Once every four years, I remember that I think biathlon is effing awesome. Because it is effing awesome! Honestly, most of the time between Winter Games is spent forgetting that biathlon even exists, but ten days out of every 1461, I’m super excited about the sport. I will seriously watch biathlon for hours; I find it soothing in the same way I find watching fish soothing. And much as I love hockey (a lot, despite my favourite player’s old-age absence from the Canadian squad this go), I care who wins in hockey. In biathlon, I could not care less who wins medals or which country’s flag they’re wearing. I can watch without an elevated blood pressure and a constricted chest. So I do.

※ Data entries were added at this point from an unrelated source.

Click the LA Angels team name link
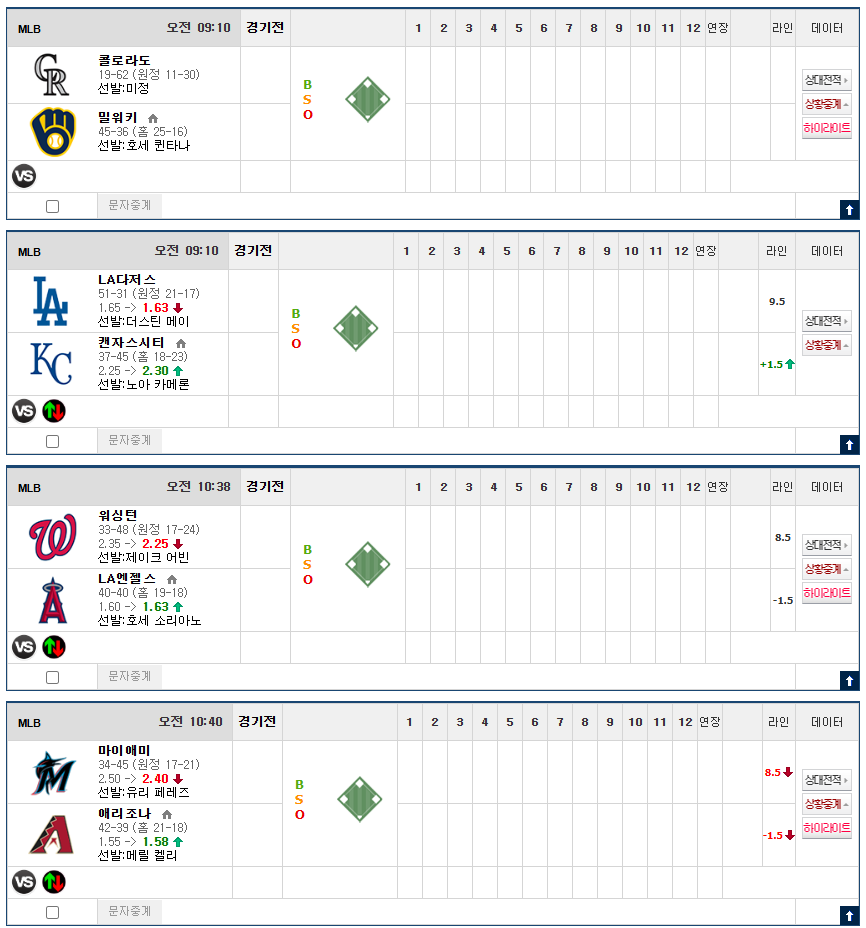pos(127,579)
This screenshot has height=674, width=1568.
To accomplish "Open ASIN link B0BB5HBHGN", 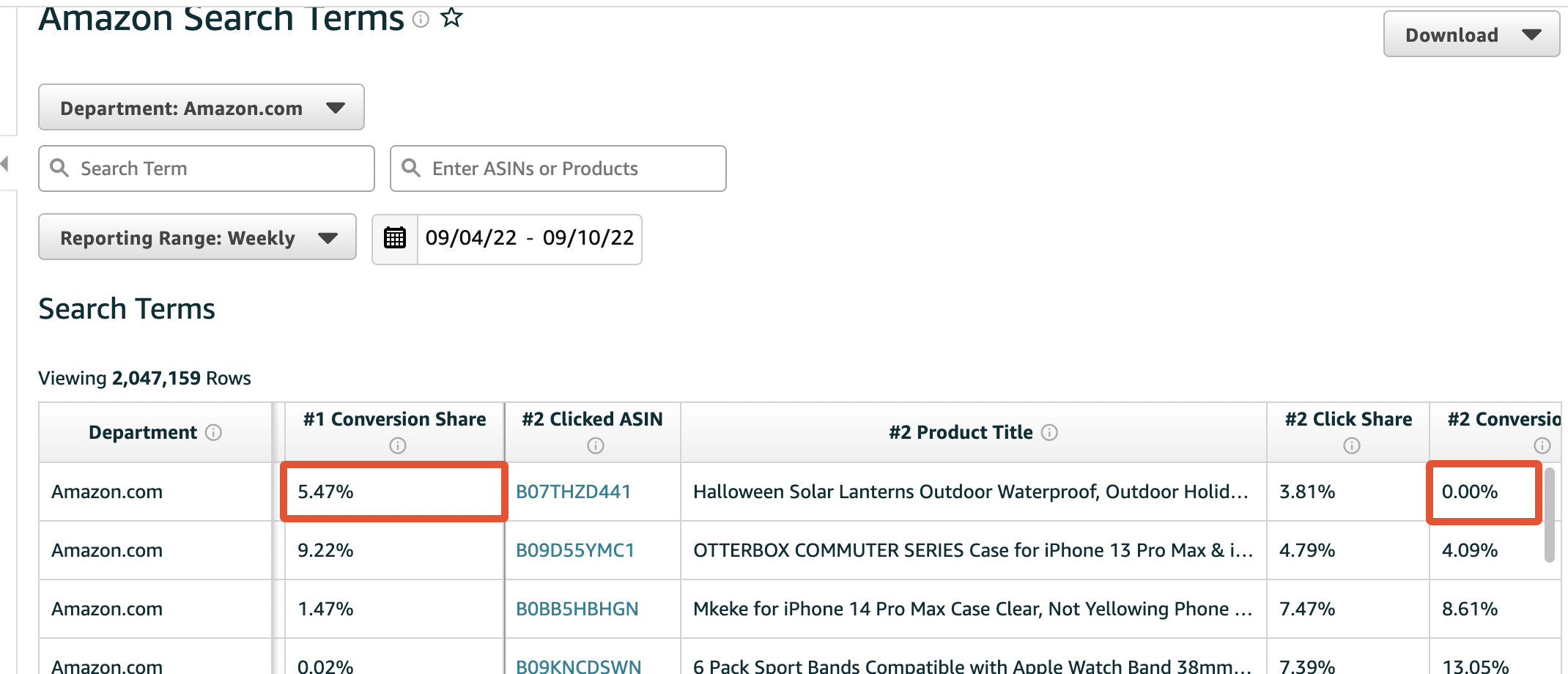I will tap(577, 609).
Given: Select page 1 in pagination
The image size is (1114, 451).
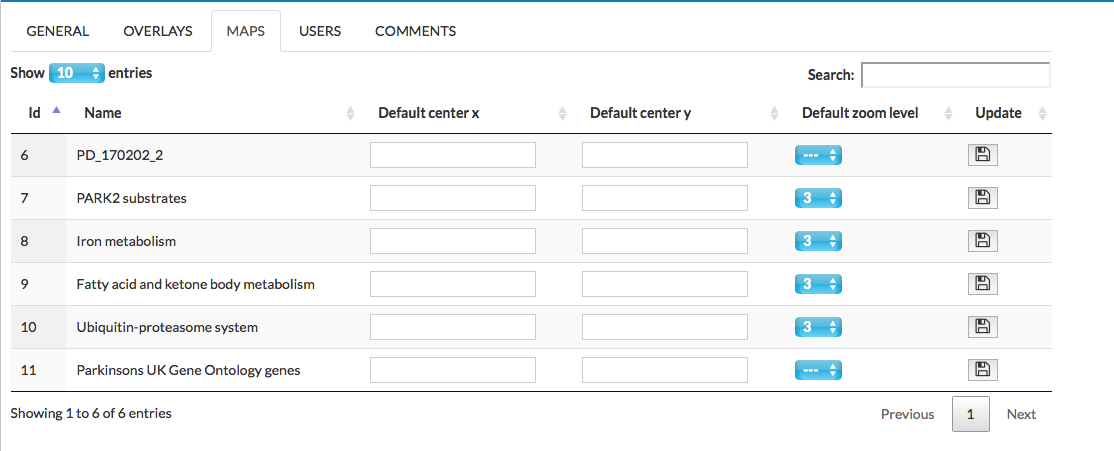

Four thousand years ago, the Norwegians — or at least the people living in what is now Norway — drew us some pretty pictures on rocks depicting people on skis hunting with spears. To be honest, I’m not sure what more information you need. We’re talking about an Olympic sport that people were effectively participating in 4000 years ago. Out of necessity, sure, but still participating. The first written mention of hunting on skis comes from Virgil ca. 400 BCE. Later, because the Scandinavians are kind of good at the whole ski-across-the-country thing*, militaries began adapting the sport for their own purposes. The Finns, for example, put the military aspect of the whole skiing/shooting thing to good use against the Russians in the Second World War. But the practice itself has been noted for a couple millenia; the historians Xenophon, Strabol, Arrian, Theophanes, Prokopius, and Acruni all wrote of soldiers making use of skis.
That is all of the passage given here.